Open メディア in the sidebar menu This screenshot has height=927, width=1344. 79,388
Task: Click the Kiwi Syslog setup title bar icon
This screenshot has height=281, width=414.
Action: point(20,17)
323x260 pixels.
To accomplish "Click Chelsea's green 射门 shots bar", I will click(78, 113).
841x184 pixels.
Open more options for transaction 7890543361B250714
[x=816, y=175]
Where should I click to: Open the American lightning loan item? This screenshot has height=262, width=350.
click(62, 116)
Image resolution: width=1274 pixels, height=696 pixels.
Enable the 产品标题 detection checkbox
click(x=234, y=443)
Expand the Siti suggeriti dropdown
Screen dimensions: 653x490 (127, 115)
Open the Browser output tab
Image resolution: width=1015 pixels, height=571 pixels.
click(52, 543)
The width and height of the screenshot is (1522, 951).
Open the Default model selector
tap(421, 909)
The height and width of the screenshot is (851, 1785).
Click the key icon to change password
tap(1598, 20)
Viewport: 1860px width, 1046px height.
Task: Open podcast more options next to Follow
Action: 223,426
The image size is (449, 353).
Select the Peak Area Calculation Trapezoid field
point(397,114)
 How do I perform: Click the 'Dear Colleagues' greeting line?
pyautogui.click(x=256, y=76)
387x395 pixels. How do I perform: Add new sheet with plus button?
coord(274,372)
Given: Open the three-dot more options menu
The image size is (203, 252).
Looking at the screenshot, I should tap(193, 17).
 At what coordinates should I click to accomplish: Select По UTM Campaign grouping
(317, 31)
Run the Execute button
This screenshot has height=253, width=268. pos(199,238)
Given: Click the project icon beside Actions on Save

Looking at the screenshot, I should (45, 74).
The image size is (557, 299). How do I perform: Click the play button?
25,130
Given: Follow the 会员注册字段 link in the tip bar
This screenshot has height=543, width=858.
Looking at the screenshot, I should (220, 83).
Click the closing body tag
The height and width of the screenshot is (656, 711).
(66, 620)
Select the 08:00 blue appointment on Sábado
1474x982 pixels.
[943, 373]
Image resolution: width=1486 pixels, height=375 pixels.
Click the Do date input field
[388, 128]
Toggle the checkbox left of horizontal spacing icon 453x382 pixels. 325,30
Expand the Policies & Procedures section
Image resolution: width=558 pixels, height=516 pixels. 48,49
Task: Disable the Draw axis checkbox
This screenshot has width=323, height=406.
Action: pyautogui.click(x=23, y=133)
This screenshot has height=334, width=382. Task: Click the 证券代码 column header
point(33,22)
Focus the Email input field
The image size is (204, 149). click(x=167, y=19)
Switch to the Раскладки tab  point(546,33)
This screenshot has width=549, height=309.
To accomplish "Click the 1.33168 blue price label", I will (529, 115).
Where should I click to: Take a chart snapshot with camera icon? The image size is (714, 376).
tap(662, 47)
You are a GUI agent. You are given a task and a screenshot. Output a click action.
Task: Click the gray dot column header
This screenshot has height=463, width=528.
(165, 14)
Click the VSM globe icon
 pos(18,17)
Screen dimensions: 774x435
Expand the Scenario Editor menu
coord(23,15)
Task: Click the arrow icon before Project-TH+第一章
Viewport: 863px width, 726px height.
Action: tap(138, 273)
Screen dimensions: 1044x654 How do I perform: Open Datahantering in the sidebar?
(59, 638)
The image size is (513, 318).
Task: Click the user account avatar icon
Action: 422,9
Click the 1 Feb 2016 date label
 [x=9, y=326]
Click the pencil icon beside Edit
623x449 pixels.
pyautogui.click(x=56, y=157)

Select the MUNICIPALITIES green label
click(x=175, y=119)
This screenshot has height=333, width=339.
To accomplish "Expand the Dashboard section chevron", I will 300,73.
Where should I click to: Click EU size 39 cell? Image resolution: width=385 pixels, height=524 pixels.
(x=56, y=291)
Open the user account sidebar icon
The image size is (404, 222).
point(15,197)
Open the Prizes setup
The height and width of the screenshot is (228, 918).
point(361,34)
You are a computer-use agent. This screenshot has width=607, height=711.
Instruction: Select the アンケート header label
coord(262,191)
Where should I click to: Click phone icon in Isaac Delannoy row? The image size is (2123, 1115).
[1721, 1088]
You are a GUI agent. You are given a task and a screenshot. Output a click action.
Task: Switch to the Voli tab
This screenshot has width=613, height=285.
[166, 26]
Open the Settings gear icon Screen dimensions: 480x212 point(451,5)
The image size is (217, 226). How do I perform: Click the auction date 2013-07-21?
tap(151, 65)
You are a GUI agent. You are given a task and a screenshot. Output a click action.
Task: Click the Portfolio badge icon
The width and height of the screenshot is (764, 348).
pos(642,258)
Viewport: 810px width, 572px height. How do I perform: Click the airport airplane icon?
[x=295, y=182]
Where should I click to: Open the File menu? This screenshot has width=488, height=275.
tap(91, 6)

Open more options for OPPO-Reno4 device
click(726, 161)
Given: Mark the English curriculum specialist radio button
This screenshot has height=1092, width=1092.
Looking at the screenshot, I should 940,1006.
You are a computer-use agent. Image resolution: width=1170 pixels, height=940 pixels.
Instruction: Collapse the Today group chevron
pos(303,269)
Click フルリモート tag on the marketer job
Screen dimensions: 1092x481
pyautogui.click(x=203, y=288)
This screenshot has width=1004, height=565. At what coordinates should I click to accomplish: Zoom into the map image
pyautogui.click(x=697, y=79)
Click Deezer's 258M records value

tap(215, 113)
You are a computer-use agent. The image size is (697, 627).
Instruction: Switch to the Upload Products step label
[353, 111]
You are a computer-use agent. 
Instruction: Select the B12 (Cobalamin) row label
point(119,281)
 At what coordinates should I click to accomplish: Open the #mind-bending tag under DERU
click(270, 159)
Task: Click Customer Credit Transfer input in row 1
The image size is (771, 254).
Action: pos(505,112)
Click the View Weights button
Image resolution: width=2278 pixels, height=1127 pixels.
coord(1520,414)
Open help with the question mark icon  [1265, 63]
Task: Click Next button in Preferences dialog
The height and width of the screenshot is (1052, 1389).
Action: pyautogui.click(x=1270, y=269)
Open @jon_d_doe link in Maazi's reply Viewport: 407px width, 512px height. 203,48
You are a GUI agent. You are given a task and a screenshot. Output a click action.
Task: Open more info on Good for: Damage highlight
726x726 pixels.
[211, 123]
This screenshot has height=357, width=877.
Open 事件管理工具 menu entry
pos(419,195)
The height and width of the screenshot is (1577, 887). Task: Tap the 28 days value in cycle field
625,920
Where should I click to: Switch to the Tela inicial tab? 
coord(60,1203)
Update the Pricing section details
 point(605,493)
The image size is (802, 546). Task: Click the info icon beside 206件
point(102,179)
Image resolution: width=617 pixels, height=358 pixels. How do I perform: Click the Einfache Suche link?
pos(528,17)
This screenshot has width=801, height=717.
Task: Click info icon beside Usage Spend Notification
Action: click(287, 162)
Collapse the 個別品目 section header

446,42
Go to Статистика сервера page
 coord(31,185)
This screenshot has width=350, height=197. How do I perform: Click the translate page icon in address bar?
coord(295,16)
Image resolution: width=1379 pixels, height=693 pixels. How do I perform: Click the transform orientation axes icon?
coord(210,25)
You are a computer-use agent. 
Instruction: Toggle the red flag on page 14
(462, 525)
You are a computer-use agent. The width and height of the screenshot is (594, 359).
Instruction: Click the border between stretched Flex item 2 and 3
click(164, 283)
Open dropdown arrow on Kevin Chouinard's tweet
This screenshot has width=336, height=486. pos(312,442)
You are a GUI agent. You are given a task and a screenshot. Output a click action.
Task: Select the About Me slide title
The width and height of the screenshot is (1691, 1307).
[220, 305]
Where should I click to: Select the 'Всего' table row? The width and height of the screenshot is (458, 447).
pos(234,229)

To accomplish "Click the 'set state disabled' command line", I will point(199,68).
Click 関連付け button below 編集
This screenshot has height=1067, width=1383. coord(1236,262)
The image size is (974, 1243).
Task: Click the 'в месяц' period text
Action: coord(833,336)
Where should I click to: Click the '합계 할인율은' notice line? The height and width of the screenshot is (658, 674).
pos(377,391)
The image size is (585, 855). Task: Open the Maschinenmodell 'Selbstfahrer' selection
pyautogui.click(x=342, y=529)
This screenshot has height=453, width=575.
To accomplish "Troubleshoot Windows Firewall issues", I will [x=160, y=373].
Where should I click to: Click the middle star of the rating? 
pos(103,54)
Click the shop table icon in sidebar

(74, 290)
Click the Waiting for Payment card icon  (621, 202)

□ □ □

Recopiez à l'identique les lignes du listing ci-dessus, de la ligne contenant « You are a computer-use agent. This » jusqu'à la ligne contenant « coord(1520,414) », ces deux lignes comprises.

You are a computer-use agent. This screenshot has width=607, height=711.
Instruction: Select the アンケート header label
coord(262,191)
Where should I click to: Click phone icon in Isaac Delannoy row? The image size is (2123, 1115).
[1721, 1088]
You are a GUI agent. You are given a task and a screenshot. Output a click action.
Task: Switch to the Voli tab
This screenshot has width=613, height=285.
[166, 26]
Open the Settings gear icon Screen dimensions: 480x212 point(451,5)
The image size is (217, 226). How do I perform: Click the auction date 2013-07-21?
tap(151, 65)
You are a GUI agent. You are given a task and a screenshot. Output a click action.
Task: Click the Portfolio badge icon
The width and height of the screenshot is (764, 348).
pos(642,258)
Viewport: 810px width, 572px height. How do I perform: Click the airport airplane icon?
[x=295, y=182]
Where should I click to: Open the File menu? This screenshot has width=488, height=275.
tap(91, 6)

Open more options for OPPO-Reno4 device
click(726, 161)
Given: Mark the English curriculum specialist radio button
This screenshot has height=1092, width=1092.
Looking at the screenshot, I should 940,1006.
You are a computer-use agent. Image resolution: width=1170 pixels, height=940 pixels.
Instruction: Collapse the Today group chevron
pos(303,269)
Click フルリモート tag on the marketer job
Screen dimensions: 1092x481
pyautogui.click(x=203, y=288)
This screenshot has width=1004, height=565. At what coordinates should I click to accomplish: Zoom into the map image
pyautogui.click(x=697, y=79)
Click Deezer's 258M records value

tap(215, 113)
You are a computer-use agent. The image size is (697, 627).
Instruction: Switch to the Upload Products step label
[353, 111]
You are a computer-use agent. 
Instruction: Select the B12 (Cobalamin) row label
point(119,281)
 At what coordinates should I click to accomplish: Open the #mind-bending tag under DERU
click(270, 159)
Task: Click Customer Credit Transfer input in row 1
The image size is (771, 254).
Action: pos(505,112)
Click the View Weights button
Image resolution: width=2278 pixels, height=1127 pixels.
coord(1520,414)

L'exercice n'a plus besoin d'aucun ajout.